→ **Task goal**
Rewrite the lines below as a JSON list of strings, one string per line and with blank lines omitted, starting with the line that contains "Haute route des Dolomites (426, 409)" and going on through the line that contains "[Snippets] (120, 437)". Include both of those lines.

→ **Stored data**
□ □ □ □ □ □ □

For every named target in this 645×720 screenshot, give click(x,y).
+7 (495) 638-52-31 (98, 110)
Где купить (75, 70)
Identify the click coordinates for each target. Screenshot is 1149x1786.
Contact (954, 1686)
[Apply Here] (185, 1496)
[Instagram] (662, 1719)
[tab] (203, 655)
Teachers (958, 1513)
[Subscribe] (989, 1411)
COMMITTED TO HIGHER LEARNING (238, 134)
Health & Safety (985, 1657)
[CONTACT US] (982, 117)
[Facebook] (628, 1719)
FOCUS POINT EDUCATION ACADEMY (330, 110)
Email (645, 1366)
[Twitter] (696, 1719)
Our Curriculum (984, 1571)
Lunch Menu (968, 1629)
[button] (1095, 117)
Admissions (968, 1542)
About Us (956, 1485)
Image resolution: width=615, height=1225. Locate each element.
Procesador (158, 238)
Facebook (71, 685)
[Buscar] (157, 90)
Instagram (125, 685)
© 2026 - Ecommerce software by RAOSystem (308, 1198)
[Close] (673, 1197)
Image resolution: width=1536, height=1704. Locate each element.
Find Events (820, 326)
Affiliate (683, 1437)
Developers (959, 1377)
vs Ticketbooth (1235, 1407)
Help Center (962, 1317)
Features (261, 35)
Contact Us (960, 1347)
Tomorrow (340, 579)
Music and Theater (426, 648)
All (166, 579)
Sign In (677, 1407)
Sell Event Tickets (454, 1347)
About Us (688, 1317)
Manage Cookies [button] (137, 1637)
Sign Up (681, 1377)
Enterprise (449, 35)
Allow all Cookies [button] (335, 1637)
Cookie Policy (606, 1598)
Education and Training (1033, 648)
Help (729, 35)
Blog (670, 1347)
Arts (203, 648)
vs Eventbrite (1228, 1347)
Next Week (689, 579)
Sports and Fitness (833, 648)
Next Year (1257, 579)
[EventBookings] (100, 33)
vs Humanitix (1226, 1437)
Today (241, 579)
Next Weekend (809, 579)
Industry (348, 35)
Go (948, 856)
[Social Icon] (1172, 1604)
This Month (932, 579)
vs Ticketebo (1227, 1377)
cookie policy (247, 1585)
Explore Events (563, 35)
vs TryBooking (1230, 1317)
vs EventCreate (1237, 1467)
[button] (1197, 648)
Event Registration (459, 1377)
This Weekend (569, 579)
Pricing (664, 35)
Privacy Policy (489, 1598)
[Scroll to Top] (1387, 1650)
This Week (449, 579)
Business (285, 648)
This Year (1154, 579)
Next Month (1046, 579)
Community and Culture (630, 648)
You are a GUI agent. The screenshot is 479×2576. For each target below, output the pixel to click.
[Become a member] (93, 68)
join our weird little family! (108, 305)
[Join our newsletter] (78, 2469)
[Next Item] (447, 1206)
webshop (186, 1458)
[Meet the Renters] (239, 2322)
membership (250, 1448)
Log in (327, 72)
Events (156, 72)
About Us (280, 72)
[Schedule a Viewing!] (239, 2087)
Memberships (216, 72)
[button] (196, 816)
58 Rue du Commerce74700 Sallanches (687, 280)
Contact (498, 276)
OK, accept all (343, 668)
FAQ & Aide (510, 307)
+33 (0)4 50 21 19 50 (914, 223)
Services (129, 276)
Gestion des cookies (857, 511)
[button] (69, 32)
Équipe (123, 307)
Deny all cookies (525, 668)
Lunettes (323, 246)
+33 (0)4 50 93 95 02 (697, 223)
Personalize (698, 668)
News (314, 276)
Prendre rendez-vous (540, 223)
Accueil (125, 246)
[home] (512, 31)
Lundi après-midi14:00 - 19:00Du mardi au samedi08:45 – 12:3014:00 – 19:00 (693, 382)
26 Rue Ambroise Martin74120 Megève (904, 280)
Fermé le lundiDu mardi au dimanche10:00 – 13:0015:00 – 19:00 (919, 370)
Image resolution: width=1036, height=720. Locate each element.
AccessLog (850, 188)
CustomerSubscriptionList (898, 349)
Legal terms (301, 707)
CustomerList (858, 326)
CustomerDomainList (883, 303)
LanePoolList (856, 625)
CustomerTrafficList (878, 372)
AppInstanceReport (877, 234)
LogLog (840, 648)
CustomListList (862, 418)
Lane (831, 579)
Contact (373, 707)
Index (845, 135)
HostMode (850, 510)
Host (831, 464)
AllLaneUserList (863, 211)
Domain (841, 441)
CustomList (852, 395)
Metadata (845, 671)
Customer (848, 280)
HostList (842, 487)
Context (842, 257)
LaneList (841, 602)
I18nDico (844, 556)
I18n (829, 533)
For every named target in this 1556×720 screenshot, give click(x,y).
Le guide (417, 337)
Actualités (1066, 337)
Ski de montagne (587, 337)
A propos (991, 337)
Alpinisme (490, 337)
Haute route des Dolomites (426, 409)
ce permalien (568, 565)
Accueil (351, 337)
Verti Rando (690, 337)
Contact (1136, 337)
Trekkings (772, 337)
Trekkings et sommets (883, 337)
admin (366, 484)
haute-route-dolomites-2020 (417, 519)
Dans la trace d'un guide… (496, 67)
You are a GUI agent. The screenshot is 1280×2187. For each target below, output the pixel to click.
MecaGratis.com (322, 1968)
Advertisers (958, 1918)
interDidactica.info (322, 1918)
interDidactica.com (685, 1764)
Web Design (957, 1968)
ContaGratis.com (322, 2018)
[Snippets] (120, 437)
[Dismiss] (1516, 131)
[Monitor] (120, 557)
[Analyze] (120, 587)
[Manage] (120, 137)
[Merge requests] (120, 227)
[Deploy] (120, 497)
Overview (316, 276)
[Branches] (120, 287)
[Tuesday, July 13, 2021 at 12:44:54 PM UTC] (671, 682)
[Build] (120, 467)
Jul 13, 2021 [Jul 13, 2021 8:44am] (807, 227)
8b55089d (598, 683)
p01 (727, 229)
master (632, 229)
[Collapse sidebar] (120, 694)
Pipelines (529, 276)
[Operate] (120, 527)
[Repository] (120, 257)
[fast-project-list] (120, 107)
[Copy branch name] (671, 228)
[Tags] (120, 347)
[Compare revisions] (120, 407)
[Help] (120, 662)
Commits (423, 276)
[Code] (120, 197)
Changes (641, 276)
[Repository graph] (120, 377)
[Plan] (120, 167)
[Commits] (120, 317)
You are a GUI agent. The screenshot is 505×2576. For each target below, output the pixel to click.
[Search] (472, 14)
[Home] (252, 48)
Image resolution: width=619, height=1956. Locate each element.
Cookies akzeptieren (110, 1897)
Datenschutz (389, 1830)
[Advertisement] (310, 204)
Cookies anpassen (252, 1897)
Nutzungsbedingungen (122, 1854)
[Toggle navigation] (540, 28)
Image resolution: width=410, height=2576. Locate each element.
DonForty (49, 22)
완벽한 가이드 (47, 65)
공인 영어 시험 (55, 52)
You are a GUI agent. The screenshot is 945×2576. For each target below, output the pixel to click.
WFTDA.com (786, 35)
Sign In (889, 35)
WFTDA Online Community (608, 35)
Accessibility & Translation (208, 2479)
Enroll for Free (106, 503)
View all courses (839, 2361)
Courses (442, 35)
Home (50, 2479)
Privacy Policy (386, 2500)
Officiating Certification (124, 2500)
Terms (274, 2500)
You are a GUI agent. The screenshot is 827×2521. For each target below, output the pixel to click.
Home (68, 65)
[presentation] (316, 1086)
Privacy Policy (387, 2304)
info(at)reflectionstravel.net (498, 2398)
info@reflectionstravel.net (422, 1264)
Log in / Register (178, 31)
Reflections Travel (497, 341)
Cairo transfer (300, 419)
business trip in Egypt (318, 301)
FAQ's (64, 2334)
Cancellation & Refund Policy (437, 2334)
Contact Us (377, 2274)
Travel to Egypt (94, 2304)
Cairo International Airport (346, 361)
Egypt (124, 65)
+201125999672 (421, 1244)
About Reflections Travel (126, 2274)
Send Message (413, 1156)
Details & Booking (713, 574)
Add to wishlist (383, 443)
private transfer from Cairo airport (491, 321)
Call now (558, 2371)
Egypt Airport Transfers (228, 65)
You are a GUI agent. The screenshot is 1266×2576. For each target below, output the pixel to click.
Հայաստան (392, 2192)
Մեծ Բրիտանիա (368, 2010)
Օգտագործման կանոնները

□ □ □ □ □ □ □

→ **Result below**
[
  "Haute route des Dolomites (426, 409)",
  "ce permalien (568, 565)",
  "Accueil (351, 337)",
  "Verti Rando (690, 337)",
  "Contact (1136, 337)",
  "Trekkings (772, 337)",
  "Trekkings et sommets (883, 337)",
  "admin (366, 484)",
  "haute-route-dolomites-2020 (417, 519)",
  "Dans la trace d'un guide… (496, 67)",
  "You are a GUI agent. The screenshot is 1280×2187. For each target below, output the pixel to click.",
  "MecaGratis.com (322, 1968)",
  "Advertisers (958, 1918)",
  "interDidactica.info (322, 1918)",
  "interDidactica.com (685, 1764)",
  "Web Design (957, 1968)",
  "ContaGratis.com (322, 2018)",
  "[Snippets] (120, 437)"
]